> **WHAT THE EXERCISE ASKS**: Within the records, tally the lines that contain "Enable" and reply with that number only.

> **RECORD SET**:
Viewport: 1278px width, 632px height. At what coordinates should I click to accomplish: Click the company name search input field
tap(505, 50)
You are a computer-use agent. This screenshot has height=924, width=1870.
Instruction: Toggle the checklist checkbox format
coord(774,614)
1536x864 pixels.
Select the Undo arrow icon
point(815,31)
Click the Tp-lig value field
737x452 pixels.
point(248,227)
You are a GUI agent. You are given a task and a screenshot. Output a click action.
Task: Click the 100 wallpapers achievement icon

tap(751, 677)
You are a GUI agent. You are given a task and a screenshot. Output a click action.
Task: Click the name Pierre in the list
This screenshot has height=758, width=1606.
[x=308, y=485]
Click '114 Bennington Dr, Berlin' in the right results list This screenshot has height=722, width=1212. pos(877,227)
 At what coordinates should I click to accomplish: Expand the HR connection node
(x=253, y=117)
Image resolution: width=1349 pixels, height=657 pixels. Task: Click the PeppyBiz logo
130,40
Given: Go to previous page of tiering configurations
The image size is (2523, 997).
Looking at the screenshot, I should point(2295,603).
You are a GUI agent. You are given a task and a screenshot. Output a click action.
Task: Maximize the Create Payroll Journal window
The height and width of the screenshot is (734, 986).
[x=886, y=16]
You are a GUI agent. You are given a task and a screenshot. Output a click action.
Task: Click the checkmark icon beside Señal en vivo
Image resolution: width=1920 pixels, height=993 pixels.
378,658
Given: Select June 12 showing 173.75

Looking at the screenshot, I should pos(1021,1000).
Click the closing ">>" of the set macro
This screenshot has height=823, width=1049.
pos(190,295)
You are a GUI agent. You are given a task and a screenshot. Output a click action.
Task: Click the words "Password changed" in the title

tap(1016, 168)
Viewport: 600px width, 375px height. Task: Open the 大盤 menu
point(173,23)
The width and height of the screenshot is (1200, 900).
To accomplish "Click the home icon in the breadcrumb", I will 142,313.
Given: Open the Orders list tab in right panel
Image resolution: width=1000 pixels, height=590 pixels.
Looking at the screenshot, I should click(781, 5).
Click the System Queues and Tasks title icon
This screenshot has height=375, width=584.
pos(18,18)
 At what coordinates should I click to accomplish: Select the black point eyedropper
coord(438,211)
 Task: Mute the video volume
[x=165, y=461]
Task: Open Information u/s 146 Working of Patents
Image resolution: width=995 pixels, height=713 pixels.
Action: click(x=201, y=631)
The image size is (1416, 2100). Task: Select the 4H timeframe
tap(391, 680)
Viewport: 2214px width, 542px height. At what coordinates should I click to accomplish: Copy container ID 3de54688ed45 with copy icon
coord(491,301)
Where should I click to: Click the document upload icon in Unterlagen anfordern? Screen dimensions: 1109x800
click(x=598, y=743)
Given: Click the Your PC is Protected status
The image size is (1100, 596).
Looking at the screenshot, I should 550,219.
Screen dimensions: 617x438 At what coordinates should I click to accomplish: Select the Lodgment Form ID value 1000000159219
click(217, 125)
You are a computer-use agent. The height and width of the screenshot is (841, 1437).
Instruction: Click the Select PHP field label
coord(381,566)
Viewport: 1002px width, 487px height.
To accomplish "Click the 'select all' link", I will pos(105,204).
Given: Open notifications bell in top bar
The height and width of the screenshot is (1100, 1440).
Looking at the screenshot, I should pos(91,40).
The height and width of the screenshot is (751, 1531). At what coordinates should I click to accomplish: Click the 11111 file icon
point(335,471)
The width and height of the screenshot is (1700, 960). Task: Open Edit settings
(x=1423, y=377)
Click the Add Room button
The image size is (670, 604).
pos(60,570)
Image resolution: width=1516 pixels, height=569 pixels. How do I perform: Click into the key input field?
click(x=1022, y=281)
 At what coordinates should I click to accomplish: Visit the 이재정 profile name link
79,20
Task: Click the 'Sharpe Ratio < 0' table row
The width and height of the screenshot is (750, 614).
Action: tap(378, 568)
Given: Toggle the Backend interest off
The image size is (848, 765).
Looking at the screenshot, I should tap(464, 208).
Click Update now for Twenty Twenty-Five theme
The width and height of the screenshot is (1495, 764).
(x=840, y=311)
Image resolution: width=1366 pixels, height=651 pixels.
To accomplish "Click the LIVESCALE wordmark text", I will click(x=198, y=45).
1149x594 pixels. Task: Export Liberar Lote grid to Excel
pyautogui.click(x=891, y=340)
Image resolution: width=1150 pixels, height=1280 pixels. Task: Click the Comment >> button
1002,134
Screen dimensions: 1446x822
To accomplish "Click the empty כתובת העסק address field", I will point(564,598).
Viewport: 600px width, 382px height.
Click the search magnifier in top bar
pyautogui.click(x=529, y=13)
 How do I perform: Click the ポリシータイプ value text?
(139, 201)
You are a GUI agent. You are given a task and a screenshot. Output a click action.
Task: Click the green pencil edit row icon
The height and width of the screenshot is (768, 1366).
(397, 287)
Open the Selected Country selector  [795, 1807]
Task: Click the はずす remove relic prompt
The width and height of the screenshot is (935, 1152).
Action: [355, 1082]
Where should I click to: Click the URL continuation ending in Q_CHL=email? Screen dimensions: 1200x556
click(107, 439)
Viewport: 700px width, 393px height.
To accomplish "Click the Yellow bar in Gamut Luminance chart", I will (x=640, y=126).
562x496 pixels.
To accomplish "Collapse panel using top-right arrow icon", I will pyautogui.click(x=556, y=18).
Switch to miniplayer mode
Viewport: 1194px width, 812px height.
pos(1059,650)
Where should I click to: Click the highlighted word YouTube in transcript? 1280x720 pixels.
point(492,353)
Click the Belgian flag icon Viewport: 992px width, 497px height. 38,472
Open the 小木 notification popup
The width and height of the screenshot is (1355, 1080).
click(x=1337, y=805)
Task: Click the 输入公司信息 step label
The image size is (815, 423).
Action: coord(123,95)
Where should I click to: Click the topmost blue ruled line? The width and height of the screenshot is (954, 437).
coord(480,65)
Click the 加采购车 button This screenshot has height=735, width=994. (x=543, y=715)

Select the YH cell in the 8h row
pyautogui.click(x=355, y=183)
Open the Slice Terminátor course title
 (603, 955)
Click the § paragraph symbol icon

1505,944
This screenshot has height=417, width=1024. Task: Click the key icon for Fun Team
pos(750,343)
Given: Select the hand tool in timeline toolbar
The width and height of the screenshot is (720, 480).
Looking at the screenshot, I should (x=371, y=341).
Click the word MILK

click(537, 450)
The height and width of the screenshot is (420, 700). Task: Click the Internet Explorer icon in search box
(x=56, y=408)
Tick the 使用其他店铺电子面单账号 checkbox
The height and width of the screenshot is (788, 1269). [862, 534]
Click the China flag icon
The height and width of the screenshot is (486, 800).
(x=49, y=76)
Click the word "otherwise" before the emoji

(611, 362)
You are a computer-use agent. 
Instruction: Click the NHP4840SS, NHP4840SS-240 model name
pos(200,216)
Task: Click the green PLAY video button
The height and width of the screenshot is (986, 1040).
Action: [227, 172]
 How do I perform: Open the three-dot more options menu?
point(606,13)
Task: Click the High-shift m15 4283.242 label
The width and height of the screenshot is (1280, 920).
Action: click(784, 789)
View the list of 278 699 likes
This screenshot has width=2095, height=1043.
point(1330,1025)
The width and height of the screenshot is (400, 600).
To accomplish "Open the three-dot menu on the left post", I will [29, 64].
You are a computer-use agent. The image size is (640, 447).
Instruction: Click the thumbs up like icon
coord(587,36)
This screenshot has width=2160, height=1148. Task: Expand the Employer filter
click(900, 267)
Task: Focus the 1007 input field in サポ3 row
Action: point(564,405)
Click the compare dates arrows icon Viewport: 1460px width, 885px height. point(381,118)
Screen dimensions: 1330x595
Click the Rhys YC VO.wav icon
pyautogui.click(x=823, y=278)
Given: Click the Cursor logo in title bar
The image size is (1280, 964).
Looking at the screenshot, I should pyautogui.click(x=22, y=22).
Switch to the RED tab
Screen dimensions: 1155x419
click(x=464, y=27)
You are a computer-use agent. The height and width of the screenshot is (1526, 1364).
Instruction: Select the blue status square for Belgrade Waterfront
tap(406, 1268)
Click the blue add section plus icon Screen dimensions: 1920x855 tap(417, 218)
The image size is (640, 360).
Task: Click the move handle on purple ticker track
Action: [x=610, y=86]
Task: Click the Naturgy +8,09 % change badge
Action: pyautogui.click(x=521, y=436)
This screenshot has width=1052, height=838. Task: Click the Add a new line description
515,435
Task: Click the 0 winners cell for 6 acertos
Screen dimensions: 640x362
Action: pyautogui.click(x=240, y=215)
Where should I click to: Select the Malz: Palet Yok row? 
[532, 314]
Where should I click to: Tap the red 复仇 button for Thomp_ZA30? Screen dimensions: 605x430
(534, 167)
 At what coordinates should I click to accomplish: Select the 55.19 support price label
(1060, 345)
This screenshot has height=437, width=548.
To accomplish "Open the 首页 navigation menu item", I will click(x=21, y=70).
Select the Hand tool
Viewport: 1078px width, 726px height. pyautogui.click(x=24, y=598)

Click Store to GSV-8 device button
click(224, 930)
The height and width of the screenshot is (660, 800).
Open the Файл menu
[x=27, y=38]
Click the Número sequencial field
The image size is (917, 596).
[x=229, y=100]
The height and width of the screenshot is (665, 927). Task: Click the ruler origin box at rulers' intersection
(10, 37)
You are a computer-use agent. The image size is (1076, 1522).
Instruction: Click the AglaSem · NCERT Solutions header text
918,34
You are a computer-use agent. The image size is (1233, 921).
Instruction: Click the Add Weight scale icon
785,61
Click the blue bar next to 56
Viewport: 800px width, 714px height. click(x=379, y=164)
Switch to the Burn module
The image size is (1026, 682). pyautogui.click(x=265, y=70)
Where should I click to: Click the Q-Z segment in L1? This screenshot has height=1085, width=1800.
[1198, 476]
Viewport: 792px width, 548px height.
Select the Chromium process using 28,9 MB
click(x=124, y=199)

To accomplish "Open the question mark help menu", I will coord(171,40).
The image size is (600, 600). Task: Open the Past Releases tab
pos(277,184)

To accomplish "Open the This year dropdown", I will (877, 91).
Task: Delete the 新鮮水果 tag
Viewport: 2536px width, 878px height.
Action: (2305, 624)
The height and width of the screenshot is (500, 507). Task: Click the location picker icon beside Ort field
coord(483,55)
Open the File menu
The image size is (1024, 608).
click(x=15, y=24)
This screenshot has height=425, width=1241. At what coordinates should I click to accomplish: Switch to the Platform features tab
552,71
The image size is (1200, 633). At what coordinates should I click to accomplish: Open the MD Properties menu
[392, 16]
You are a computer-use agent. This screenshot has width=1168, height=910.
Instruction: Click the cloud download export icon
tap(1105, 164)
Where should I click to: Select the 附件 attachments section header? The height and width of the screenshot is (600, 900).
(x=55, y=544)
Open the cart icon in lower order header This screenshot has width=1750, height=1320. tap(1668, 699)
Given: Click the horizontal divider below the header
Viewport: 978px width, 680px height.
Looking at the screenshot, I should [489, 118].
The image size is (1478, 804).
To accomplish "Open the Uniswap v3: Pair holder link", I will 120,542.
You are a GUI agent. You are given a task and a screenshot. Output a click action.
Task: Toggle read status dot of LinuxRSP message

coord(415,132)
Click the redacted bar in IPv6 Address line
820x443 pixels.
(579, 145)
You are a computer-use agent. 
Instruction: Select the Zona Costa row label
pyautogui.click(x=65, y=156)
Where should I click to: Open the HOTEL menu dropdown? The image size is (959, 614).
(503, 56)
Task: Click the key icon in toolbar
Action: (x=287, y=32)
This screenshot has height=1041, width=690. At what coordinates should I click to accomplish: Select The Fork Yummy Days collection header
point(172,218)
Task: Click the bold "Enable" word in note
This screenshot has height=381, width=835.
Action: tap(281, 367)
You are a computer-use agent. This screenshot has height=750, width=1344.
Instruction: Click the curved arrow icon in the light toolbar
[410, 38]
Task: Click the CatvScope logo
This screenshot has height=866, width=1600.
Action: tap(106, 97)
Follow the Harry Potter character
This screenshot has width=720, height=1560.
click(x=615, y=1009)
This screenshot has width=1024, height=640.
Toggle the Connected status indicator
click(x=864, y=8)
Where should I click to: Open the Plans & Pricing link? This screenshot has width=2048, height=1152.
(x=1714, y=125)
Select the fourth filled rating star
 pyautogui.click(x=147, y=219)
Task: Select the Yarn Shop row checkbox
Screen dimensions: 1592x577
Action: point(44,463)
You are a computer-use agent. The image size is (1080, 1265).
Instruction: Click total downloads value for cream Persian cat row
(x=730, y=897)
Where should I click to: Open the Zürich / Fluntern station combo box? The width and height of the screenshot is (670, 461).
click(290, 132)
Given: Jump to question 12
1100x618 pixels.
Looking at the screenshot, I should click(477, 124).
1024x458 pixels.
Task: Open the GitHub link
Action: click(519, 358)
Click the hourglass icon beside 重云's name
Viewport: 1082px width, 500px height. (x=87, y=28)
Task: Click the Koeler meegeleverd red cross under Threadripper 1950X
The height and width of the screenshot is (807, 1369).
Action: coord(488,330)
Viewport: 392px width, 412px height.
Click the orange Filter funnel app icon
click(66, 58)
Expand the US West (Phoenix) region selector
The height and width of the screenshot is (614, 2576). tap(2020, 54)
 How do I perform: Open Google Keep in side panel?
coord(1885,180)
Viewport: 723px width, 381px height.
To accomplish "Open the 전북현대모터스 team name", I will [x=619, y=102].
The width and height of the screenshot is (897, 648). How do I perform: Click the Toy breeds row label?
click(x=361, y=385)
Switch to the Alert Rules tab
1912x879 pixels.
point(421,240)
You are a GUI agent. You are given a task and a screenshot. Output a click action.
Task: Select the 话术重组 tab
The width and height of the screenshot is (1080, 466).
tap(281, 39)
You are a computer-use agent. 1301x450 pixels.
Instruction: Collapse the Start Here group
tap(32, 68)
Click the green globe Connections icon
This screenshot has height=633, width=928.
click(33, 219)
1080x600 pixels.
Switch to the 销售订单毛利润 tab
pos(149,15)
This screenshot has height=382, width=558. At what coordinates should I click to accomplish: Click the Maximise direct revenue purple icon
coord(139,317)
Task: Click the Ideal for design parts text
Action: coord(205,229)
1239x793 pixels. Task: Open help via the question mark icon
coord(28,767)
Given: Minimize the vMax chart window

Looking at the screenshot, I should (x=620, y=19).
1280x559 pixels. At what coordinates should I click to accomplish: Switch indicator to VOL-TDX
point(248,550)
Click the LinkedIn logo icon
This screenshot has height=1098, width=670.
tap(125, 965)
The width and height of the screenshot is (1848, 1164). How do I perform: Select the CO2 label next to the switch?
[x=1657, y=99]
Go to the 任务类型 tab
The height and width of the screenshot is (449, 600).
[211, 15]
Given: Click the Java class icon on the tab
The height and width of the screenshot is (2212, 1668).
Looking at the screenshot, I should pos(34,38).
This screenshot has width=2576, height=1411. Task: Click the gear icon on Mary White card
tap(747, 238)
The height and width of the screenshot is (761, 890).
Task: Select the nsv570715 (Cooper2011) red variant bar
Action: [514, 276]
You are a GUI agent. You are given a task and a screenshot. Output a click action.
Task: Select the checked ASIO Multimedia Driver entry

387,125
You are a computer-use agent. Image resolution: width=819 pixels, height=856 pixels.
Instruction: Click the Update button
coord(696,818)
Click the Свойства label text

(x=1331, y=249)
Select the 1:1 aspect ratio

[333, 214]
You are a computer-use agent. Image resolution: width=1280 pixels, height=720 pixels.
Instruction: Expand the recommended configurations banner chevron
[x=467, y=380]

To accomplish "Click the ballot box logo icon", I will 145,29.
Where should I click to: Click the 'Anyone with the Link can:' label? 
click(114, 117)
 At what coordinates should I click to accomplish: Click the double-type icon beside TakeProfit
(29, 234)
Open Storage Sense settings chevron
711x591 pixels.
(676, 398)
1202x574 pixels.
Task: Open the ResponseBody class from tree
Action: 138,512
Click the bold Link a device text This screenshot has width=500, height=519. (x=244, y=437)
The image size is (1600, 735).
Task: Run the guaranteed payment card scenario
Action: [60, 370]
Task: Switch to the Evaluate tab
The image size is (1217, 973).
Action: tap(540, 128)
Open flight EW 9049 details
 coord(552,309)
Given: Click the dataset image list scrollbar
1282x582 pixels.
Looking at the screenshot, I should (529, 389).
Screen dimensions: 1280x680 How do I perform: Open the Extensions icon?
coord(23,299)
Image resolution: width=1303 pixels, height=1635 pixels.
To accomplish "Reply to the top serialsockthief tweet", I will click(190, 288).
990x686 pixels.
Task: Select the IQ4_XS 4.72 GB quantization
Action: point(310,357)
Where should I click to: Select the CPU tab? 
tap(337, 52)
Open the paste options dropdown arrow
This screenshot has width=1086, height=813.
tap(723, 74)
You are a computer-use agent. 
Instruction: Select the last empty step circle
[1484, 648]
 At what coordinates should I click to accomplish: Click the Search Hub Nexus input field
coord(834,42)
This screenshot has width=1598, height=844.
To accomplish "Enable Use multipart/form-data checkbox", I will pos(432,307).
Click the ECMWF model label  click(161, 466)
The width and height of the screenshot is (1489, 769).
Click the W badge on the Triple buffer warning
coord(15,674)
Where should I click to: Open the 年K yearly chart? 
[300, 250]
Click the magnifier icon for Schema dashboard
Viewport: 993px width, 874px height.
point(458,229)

> **SOLUTION TO THIS TASK**: 2